» EXERCISE INSTRUCTIONS: Line by line, transcribe the listing below exactly.

» INPUT DATA:
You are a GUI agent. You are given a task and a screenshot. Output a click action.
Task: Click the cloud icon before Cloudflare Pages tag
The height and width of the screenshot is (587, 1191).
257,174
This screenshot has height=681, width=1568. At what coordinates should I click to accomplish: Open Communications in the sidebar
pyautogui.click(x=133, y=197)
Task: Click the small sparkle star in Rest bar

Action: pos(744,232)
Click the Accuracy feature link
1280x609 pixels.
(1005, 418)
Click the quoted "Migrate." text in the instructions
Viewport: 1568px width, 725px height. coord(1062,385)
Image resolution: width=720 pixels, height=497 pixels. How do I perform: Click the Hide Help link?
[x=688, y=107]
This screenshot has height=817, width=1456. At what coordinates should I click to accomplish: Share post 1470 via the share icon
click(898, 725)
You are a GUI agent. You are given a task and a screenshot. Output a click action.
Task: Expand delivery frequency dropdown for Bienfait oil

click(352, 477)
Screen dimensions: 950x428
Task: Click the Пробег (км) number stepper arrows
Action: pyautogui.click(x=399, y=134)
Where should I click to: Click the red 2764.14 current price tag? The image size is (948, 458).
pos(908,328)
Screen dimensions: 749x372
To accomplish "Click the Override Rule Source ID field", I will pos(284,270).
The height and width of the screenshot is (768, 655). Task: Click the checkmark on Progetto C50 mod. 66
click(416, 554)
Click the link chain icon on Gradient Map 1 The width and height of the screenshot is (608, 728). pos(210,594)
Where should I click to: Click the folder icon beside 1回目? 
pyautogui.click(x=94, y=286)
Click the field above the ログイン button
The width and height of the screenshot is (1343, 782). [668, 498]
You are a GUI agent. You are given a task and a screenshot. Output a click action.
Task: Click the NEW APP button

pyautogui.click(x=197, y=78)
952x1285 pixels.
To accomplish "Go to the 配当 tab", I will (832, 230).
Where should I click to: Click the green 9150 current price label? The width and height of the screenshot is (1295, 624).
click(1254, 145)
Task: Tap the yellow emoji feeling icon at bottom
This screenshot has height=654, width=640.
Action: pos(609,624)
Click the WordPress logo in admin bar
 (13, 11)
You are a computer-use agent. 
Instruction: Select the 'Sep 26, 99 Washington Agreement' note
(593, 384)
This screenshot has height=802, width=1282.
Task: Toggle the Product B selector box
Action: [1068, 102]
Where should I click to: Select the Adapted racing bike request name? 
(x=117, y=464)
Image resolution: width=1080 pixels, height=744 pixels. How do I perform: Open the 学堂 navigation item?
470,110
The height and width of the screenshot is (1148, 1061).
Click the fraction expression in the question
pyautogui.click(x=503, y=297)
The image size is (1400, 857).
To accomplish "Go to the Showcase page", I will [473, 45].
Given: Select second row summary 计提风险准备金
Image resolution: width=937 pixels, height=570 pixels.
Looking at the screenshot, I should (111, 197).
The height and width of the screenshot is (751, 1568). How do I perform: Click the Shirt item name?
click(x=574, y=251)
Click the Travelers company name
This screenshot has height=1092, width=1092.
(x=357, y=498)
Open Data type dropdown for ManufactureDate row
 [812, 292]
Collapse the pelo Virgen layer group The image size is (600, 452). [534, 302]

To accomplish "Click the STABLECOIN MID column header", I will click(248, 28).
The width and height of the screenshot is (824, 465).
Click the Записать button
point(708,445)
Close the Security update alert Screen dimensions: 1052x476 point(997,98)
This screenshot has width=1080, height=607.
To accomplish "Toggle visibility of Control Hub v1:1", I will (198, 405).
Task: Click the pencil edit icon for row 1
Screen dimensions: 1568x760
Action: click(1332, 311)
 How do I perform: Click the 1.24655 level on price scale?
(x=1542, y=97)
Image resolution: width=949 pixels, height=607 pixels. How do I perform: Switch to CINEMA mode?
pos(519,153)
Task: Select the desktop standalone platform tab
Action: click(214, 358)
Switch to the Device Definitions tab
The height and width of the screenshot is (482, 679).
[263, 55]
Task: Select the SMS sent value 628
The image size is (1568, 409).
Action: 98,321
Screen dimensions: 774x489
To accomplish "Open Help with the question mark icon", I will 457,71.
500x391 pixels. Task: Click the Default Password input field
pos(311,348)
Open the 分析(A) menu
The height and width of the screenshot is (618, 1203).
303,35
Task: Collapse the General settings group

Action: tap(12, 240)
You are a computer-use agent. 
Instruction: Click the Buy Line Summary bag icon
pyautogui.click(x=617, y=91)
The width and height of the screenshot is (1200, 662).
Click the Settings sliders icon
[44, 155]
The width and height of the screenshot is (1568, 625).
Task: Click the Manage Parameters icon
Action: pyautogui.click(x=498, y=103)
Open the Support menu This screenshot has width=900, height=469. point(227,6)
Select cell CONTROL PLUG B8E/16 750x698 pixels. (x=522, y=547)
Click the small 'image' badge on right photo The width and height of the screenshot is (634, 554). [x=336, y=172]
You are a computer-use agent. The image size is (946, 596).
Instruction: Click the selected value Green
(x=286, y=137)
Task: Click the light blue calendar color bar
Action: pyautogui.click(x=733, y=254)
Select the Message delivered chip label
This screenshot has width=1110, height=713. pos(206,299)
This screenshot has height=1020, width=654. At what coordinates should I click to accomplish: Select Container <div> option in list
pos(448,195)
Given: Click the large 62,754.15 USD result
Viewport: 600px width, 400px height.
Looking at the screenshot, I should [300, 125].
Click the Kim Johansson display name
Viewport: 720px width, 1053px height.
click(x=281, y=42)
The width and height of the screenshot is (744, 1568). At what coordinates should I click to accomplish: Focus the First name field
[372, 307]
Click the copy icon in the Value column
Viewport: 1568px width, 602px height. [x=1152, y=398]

» WRITTEN RESPONSE:
You are a GUI agent. You are given a task and a screenshot. Output a click action.
Task: Click the cloud icon before Cloudflare Pages tag
The height and width of the screenshot is (587, 1191).
257,174
This screenshot has height=681, width=1568. At what coordinates should I click to accomplish: Open Communications in the sidebar
pyautogui.click(x=133, y=197)
Task: Click the small sparkle star in Rest bar

Action: pos(744,232)
Click the Accuracy feature link
1280x609 pixels.
(1005, 418)
Click the quoted "Migrate." text in the instructions
Viewport: 1568px width, 725px height. coord(1062,385)
Image resolution: width=720 pixels, height=497 pixels. How do I perform: Click the Hide Help link?
[x=688, y=107]
This screenshot has height=817, width=1456. At what coordinates should I click to accomplish: Share post 1470 via the share icon
click(898, 725)
You are a GUI agent. You are given a task and a screenshot. Output a click action.
Task: Expand delivery frequency dropdown for Bienfait oil

click(352, 477)
Screen dimensions: 950x428
Task: Click the Пробег (км) number stepper arrows
Action: pyautogui.click(x=399, y=134)
Where should I click to: Click the red 2764.14 current price tag? The image size is (948, 458).
pos(908,328)
Screen dimensions: 749x372
To accomplish "Click the Override Rule Source ID field", I will pos(284,270).
The height and width of the screenshot is (768, 655). Task: Click the checkmark on Progetto C50 mod. 66
click(416, 554)
Click the link chain icon on Gradient Map 1 The width and height of the screenshot is (608, 728). pos(210,594)
Where should I click to: Click the folder icon beside 1回目? 
pyautogui.click(x=94, y=286)
Click the field above the ログイン button
The width and height of the screenshot is (1343, 782). [668, 498]
You are a GUI agent. You are given a task and a screenshot. Output a click action.
Task: Click the NEW APP button

pyautogui.click(x=197, y=78)
952x1285 pixels.
To accomplish "Go to the 配当 tab", I will (832, 230).
Where should I click to: Click the green 9150 current price label? The width and height of the screenshot is (1295, 624).
click(1254, 145)
Task: Tap the yellow emoji feeling icon at bottom
This screenshot has height=654, width=640.
Action: pos(609,624)
Click the WordPress logo in admin bar
 (13, 11)
You are a computer-use agent. 
Instruction: Select the 'Sep 26, 99 Washington Agreement' note
(593, 384)
This screenshot has height=802, width=1282.
Task: Toggle the Product B selector box
Action: [1068, 102]
Where should I click to: Select the Adapted racing bike request name? 
(x=117, y=464)
Image resolution: width=1080 pixels, height=744 pixels. How do I perform: Open the 学堂 navigation item?
470,110
The height and width of the screenshot is (1148, 1061).
Click the fraction expression in the question
pyautogui.click(x=503, y=297)
The image size is (1400, 857).
To accomplish "Go to the Showcase page", I will [473, 45].
Given: Select second row summary 计提风险准备金
Image resolution: width=937 pixels, height=570 pixels.
Looking at the screenshot, I should (111, 197).
The height and width of the screenshot is (751, 1568). How do I perform: Click the Shirt item name?
click(x=574, y=251)
Click the Travelers company name
This screenshot has height=1092, width=1092.
(x=357, y=498)
Open Data type dropdown for ManufactureDate row
 [812, 292]
Collapse the pelo Virgen layer group The image size is (600, 452). [534, 302]

To accomplish "Click the STABLECOIN MID column header", I will click(248, 28).
The width and height of the screenshot is (824, 465).
Click the Записать button
point(708,445)
Close the Security update alert Screen dimensions: 1052x476 point(997,98)
This screenshot has width=1080, height=607.
To accomplish "Toggle visibility of Control Hub v1:1", I will (198, 405).
Task: Click the pencil edit icon for row 1
Screen dimensions: 1568x760
Action: click(1332, 311)
 How do I perform: Click the 1.24655 level on price scale?
(x=1542, y=97)
Image resolution: width=949 pixels, height=607 pixels. How do I perform: Switch to CINEMA mode?
pos(519,153)
Task: Select the desktop standalone platform tab
Action: click(214, 358)
Switch to the Device Definitions tab
The height and width of the screenshot is (482, 679).
[263, 55]
Task: Select the SMS sent value 628
The image size is (1568, 409).
Action: 98,321
Screen dimensions: 774x489
To accomplish "Open Help with the question mark icon", I will 457,71.
500x391 pixels. Task: Click the Default Password input field
pos(311,348)
Open the 分析(A) menu
The height and width of the screenshot is (618, 1203).
303,35
Task: Collapse the General settings group

Action: tap(12, 240)
You are a computer-use agent. 
Instruction: Click the Buy Line Summary bag icon
pyautogui.click(x=617, y=91)
The width and height of the screenshot is (1200, 662).
Click the Settings sliders icon
[44, 155]
The width and height of the screenshot is (1568, 625).
Task: Click the Manage Parameters icon
Action: pyautogui.click(x=498, y=103)
Open the Support menu This screenshot has width=900, height=469. point(227,6)
Select cell CONTROL PLUG B8E/16 750x698 pixels. (x=522, y=547)
Click the small 'image' badge on right photo The width and height of the screenshot is (634, 554). [x=336, y=172]
You are a computer-use agent. The image size is (946, 596).
Instruction: Click the selected value Green
(x=286, y=137)
Task: Click the light blue calendar color bar
Action: pyautogui.click(x=733, y=254)
Select the Message delivered chip label
This screenshot has width=1110, height=713. pos(206,299)
This screenshot has height=1020, width=654. At what coordinates should I click to accomplish: Select Container <div> option in list
pos(448,195)
Given: Click the large 62,754.15 USD result
Viewport: 600px width, 400px height.
Looking at the screenshot, I should [300, 125].
Click the Kim Johansson display name
Viewport: 720px width, 1053px height.
click(x=281, y=42)
The width and height of the screenshot is (744, 1568). At what coordinates should I click to accomplish: Focus the First name field
[372, 307]
Click the copy icon in the Value column
Viewport: 1568px width, 602px height. [x=1152, y=398]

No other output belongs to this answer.